Yo confieso que el que ocho muchachas de manera corrida me rechazaran entre los años 1996 y 2009 contribuyó enormemente a que ya no sea una persona romántica. Fui de los que escribía cartas, daba flores, incluso una vez escribí un libro y todo (el libro se lo di a una maestra de español en décimo grado y nunca más lo pedí), fui detallista, invité a salir aunque si fui tímido hasta que la última me rechazó de manera hiriente y fulminante diciéndole a un amigo que yo la estaba asustando. Eso fue el inicio de un proceso que terminaría en mi apatía a lo romántico, aunque respeto quien lo sea y no lo veo tampoco como algo malo. A eso después se le añade las observaciones individuales que hecho de la mayoría de las parejas que conozco en el plano personal así como en los medios tanto a nivel de celebridades como otras personas conocidas pero que no están en la farándula per sé. Me volví arromántico porque es demasiado de muy poco lo que puedo ver en cuanto a “amor verdadero de pareja” y entiendo que no vale la pena el trabajo excesivo y que personalmente encuentro hasta ridículo que hay que tomar para lograr conseguirlo, además que al nunca haber tenido una relación me acostumbré a mi estado actual el cual se ha convertido en mi estado base, contrario a la mayoría cuyo estado base es el de estar con alguien (la mayoría de la gente que han tenido pareja y se deja, puede ser que estén un tiempo bien sin nadie pero generalmente después lo extrañan y se desestabilizan emocionalmente si no tienen a nadie, eso según he observado). Pero mi atracción platónica hacia las mujeres está ahí y seguirá ahí hasta el día de mi muerte. A estas alturas aunque socialmente he ido siendo un poco más “atractivo” (o sea hago amigos más fácilmente que antes, ello porque también han ocurrido otros cambios en mí que incluyen el volverme agnóstico luego de años perdidos en el cristianismo) generalmente estoy ya muy acostumbrado a mi vida solitaria y no hago daño a nadie por lo cual prefiero simplemente conservar amistades sin intención de llegar a nada más allá con nadie.
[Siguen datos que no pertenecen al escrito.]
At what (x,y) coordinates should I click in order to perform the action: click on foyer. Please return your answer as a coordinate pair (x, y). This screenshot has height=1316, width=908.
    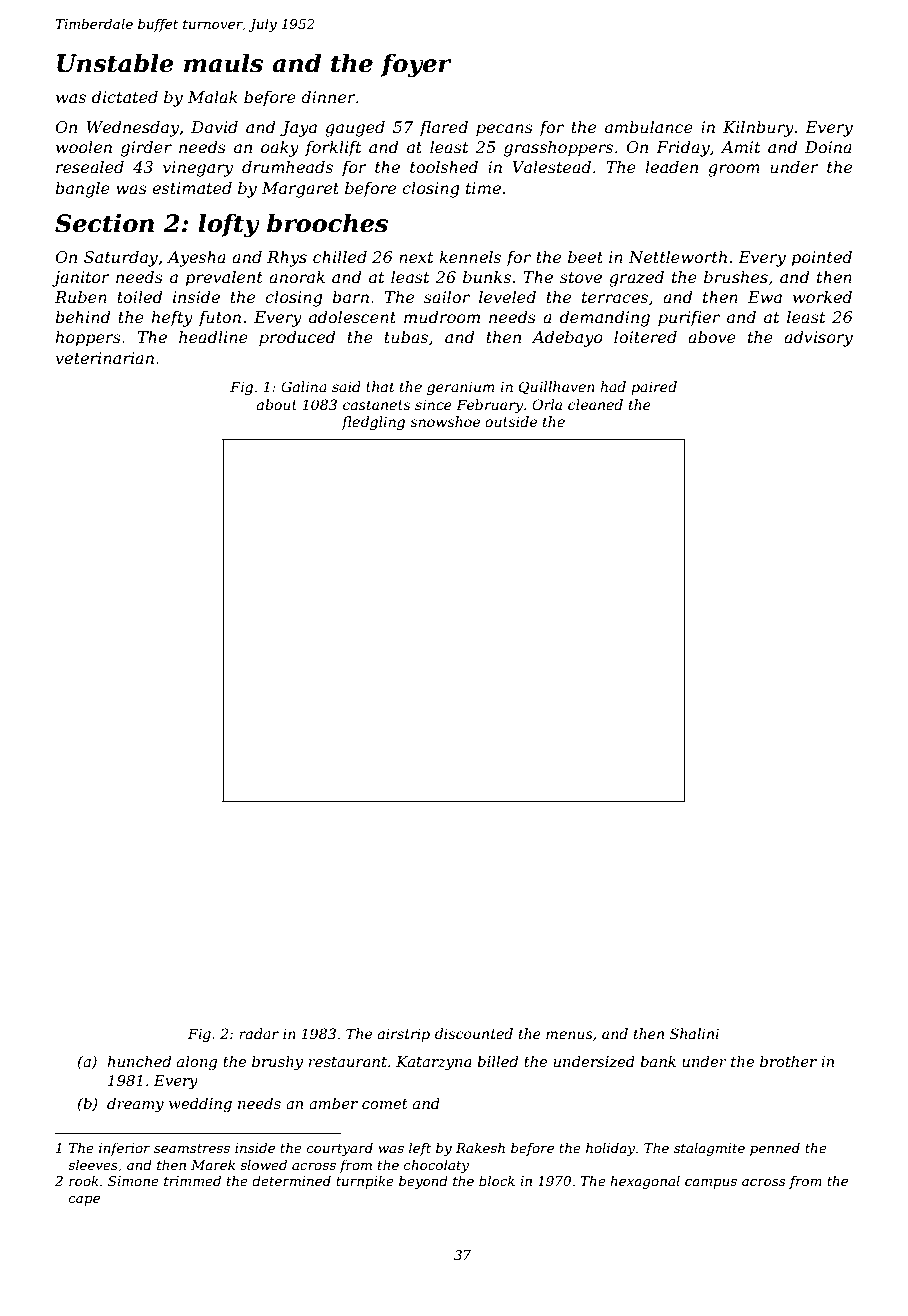
    Looking at the image, I should click on (416, 66).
En conclusión, ¿es posible el respeto mundial en medio de lo compleja y diversa que es la naturaleza sentimental del ser humano?

Cuando uno se mantiene aferrado a creencias por miedo y temor, cuando se incrusta el fanatismo religioso es difícil poder lograr la armonía necesaria para respetar toda la diversidad que hay aunque en el carácter personal haya dudas sobre esta. La verdad es que tampoco ha habido una cooperación completa por parte de las minorías para que haya una aceptación como la que se desea. Ejemplo es cuando el homosexual Lance Bass (ex integrante de la banda N’SYNC) se hizo pasar antes como asexual, fortaleciendo un estereotipo equivocado de que los asexuales somos gays en el closet; así mismo muchos hombres que llegan a edades como la que tengo actualmente sin pareja y en efecto están envueltos en relaciones homosexuales, lo cual en sí no es malo pero indirectamente crea el estereotipo equivocado de que quienes llegamos a cierta edad especialmente si nunca hemos tenido una pareja del sexo opuesto pues es que somos necesariamente gays. Así también la cantidad de homofóbicos que eventualmente salen del closet e incluso, gente de las mismas comunidades minoritarias que se atacan entre sí, como un ignorante que ayer puso que era gay pero que les daban asco los bisexuales y que eran “patos de closet”. Los estereotipos son signo de gran inmadurez y en muchas ocasiones todos caemos en juzgar a otros en base a estereotipos inmaduros, por lo que todos debemos poner de nuestra parte para abrir totalmente nuestra mente.